WORK INSTRUCTIONS =
Extract, verbatim, all lines starting at the one containing "Remove the SG21 device from notify list" and ending with the final line of the listing, and no others.

DATA RECORDS =
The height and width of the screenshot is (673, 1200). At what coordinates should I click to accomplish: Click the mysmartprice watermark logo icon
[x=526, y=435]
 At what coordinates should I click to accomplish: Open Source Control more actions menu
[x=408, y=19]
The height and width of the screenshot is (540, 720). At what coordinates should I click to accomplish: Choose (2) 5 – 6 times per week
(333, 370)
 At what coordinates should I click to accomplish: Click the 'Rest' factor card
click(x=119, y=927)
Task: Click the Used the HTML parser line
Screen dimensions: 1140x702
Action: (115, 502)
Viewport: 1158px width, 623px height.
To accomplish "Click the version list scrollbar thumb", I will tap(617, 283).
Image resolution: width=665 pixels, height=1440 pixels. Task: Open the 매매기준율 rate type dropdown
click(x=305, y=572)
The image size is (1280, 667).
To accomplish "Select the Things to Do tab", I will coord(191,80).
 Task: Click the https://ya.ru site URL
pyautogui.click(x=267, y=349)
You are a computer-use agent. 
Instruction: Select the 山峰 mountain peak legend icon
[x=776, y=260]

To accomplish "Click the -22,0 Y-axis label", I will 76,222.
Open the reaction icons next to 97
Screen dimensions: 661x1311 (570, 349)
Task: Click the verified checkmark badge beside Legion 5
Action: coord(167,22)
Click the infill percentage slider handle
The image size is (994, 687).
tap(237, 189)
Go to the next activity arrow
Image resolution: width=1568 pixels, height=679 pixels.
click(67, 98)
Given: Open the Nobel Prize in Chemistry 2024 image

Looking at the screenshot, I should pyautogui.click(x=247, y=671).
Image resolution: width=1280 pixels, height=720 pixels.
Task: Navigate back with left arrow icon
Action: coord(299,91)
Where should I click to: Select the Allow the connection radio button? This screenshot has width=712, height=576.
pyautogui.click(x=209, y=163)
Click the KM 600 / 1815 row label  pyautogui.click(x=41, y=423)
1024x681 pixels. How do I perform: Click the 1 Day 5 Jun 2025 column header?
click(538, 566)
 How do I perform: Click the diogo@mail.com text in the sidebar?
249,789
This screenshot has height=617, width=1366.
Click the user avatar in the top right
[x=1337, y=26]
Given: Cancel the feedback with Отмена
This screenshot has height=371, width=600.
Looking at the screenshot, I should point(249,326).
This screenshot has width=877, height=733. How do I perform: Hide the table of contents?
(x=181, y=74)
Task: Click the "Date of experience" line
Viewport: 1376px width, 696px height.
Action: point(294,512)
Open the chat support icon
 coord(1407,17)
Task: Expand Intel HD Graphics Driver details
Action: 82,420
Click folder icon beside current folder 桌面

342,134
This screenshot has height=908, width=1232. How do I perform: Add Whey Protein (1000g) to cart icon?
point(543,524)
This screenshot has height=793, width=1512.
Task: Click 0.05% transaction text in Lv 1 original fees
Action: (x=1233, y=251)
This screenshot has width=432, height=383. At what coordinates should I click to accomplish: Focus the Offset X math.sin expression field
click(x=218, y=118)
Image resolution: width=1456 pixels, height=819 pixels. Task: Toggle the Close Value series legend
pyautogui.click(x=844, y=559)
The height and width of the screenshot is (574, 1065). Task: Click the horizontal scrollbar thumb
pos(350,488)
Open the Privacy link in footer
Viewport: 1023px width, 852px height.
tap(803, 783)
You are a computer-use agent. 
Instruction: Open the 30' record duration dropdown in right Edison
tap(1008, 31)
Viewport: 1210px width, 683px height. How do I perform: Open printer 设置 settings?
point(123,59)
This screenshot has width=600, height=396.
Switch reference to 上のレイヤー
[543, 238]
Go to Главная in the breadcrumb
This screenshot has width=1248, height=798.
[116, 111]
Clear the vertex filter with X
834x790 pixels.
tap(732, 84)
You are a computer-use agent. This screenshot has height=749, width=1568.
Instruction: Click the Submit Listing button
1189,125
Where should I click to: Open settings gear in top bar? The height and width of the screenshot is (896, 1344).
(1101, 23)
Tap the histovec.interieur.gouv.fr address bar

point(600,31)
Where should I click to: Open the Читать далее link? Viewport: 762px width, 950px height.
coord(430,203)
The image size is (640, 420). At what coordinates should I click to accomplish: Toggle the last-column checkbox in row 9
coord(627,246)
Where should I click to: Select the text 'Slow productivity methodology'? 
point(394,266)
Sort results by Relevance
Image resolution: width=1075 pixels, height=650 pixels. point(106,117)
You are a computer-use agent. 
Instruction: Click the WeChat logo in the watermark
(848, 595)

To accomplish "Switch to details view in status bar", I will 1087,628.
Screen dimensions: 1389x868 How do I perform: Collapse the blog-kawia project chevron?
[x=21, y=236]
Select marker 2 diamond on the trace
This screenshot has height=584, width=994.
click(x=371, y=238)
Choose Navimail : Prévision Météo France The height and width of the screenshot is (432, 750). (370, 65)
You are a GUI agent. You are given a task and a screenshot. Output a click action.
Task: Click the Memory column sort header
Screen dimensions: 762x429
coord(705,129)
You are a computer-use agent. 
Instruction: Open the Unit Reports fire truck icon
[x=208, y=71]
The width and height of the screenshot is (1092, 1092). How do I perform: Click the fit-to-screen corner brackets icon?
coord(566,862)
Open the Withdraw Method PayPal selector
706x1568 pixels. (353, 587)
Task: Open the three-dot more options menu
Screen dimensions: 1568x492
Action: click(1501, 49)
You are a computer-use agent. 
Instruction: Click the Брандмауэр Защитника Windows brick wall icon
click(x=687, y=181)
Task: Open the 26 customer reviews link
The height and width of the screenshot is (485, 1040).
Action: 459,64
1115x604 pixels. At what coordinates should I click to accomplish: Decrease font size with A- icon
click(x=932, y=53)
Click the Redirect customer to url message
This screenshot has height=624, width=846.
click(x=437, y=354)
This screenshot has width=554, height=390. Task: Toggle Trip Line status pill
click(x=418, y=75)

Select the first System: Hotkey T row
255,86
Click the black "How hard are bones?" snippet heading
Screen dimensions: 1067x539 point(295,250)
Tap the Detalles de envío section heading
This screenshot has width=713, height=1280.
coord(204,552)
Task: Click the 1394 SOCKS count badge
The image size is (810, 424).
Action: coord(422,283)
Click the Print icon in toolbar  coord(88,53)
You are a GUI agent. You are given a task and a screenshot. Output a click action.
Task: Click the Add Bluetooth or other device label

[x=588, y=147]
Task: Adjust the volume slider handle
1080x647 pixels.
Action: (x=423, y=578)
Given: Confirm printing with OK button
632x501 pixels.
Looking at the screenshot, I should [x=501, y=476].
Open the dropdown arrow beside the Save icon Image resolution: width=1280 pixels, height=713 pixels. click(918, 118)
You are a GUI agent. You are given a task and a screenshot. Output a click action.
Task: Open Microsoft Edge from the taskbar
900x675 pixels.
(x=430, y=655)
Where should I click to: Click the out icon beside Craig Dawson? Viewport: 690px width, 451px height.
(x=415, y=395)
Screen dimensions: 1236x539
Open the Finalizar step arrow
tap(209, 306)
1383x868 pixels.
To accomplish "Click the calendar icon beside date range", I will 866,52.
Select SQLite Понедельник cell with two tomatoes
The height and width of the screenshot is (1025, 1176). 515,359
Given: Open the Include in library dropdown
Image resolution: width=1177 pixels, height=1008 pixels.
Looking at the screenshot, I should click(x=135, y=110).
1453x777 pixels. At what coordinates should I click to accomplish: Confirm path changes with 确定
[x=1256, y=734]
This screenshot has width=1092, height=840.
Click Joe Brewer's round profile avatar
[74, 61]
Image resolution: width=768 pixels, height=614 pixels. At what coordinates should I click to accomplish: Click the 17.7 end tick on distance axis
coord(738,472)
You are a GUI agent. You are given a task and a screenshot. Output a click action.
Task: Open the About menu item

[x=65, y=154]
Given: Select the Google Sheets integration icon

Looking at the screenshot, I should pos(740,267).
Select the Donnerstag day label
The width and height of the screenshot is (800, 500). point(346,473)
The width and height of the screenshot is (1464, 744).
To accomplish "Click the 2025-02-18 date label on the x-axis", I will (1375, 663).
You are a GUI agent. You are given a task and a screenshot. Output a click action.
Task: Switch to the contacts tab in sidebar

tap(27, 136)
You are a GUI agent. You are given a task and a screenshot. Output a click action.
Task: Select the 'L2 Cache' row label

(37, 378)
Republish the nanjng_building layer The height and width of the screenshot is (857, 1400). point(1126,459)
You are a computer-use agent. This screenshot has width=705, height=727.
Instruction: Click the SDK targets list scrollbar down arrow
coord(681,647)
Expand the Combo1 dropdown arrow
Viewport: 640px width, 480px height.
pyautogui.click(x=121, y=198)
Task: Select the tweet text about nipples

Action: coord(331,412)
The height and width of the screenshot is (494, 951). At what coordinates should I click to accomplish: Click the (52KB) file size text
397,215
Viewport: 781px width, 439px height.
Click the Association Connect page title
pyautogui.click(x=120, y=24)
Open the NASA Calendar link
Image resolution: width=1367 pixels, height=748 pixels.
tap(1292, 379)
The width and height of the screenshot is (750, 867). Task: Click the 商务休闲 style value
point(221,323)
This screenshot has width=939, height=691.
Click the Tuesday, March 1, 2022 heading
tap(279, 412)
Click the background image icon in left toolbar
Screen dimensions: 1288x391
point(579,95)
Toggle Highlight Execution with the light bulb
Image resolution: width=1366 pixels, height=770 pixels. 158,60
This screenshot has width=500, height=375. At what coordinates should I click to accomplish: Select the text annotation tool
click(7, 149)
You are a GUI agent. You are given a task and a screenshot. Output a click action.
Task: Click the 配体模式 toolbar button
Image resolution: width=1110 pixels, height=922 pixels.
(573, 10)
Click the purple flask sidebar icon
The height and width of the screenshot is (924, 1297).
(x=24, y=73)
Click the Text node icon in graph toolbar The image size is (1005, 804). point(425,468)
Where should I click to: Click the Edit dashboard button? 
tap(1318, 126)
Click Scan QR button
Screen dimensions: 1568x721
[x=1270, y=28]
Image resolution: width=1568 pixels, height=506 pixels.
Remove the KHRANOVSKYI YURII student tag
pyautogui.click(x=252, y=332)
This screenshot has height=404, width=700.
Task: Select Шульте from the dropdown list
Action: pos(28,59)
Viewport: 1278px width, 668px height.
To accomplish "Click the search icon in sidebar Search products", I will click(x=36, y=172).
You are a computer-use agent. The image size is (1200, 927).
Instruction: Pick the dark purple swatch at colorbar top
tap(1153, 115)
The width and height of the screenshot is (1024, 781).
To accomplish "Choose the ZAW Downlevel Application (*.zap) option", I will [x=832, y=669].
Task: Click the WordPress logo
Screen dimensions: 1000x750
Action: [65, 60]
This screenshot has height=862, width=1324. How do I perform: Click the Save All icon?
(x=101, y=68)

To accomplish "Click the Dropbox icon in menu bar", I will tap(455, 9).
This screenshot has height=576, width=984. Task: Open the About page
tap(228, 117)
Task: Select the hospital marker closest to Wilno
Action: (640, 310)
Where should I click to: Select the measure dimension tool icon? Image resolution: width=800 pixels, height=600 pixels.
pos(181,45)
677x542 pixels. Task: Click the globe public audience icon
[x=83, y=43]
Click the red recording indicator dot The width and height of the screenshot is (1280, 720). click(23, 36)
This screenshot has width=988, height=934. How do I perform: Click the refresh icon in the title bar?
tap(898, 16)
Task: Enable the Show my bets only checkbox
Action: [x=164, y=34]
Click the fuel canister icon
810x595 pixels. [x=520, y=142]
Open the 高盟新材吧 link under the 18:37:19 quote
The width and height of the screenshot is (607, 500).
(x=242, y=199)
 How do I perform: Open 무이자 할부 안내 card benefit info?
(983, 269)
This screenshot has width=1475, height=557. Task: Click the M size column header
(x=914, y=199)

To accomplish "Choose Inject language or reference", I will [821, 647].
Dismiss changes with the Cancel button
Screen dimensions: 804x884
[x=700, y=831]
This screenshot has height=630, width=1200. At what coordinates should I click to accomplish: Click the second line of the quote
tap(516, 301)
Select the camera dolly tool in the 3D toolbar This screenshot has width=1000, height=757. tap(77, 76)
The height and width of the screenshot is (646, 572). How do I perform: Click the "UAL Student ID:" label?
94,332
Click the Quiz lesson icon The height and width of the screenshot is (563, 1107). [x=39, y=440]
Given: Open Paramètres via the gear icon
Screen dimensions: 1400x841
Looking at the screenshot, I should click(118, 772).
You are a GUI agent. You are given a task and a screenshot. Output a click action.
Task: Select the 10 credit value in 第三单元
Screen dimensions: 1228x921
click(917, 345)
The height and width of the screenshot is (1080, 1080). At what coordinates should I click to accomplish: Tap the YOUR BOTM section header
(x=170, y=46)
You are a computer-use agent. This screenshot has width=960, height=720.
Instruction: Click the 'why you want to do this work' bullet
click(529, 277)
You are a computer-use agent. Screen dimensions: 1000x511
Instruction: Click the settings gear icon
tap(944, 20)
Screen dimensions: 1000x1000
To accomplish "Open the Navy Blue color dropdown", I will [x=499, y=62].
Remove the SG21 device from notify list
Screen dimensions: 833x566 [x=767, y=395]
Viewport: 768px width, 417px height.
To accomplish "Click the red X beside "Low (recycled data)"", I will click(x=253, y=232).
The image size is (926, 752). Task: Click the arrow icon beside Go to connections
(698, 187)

REPLY =
Remove the SG21 device from notify list
Screen dimensions: 833x566 [x=767, y=395]
Viewport: 768px width, 417px height.
To accomplish "Click the red X beside "Low (recycled data)"", I will click(x=253, y=232).
The image size is (926, 752). Task: Click the arrow icon beside Go to connections
(698, 187)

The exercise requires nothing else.